And did I tell him? No. I went outside
and shoveled snow and told the driveway
all about it. Told the sky as it changed
from gray to blue. Told the empty
cottonwood branches. Told the missing moon.
*
The snake coiled up her arm
and round her nape, around
her face. It was red and gold and black
and never rested in one place. It twined
around her torso, round her jaw
and round her back. I watched
the woman as she sat there, eyes closed,
arms and spine relaxed.
*
A question I have never asked
but someone else asked for me
and printed the study for all to read.
Why do birds live longer than turtles?
Not the mass. Not the heart rate.
The resting metabolic figures only somewhat correlate.

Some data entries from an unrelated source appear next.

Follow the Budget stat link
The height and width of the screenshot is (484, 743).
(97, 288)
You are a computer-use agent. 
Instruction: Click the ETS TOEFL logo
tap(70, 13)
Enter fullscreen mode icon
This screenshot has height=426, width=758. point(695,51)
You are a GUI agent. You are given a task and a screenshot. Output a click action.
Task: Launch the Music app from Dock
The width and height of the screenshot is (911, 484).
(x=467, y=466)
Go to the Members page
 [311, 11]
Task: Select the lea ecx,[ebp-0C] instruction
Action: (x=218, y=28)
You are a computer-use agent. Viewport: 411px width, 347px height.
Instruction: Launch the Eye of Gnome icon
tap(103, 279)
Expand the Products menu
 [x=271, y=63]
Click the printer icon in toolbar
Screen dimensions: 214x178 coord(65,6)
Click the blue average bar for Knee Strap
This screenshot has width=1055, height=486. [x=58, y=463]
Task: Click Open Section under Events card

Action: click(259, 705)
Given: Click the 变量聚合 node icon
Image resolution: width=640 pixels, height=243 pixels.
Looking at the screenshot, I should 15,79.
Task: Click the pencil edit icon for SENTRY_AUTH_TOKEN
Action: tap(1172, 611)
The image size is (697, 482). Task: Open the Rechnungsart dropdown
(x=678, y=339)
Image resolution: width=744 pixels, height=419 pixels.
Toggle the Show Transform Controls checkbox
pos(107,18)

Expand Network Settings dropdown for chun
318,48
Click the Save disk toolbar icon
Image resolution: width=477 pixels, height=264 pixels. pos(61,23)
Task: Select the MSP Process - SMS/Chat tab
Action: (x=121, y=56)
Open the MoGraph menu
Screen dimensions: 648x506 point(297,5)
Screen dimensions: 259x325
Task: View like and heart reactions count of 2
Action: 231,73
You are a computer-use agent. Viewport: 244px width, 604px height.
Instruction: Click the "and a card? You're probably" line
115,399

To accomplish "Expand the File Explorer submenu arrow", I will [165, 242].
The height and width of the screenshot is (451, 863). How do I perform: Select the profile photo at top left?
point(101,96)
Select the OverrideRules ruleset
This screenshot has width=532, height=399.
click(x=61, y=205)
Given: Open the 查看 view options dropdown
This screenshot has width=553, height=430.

It’s how much energy they expend
over their lifetime. The answers to this study
come slow.
*
Hopping mad. Glopping mad.
Splopping, troppling, blopping mad.
Hard to be mad when
you’re rhyming nonsense
with nonsense.
That didn’t stop me.
*
In the story the sage
talks about the knowledgeable man.
When the deadly snake twists up
his arm, he thinks to himself,
This snake could kill me. I should
brush it off. The wise man
doesn’t think at all. He simply
brushes it off.
*
Who is the one who thinks
she is angry? And who is the one
that notices her?
*
A straight line of black
through the snow. A wider
straight line of black
through the snow. A whole
driveway of black pavement
lined with snow.
*
I do not want to outlive
the Galapagos Tortoise
who lives a projected 170 years.
But I do want to live
long enough to learn
to love you better.
*
Don’t let it touch me,
don’t let it touch me I think,
and then it is happening
already the snake is moving
around my wrist, my elbow,
my armpit. Don’t move,
I think. Too late to brush
it away. Sit still, I think.
Relax. Expend no energy.
*
Snake. Bake. Cake. Lake.
Smake. Trake. Grake. Sprake.
*
The anger is real and then
it is gone. The woman is real
and she is still here. The snake
was a fiction and still
it is twisting around the woman
who stands in the drive and watches
the sky as it turns from blue to gray again.
It seems to happen slow.
She only has 2.25 billion heartbeats left
if she is lucky.
She tells the drive she wants to make the most
of every one.
Wow! For me this piece reminds me of the gift of grace within the struggle!
Very powerful and lovely!
Thank you for the reminder
Nice that it’s a long poem for the lengthening days. I like the return throughout to that opening anger, which is my favorite stanza. I’m a bit confused by the study about birds and turtles. The stanza seems to conclude that birds live longer: “Why do birds live longer than turtles?” I would think the opposite is true, that turtles live longer, and that seems to be the answer you approach in the poem too, that slowness rules, but that stanza says the study says birds live longer. Curious.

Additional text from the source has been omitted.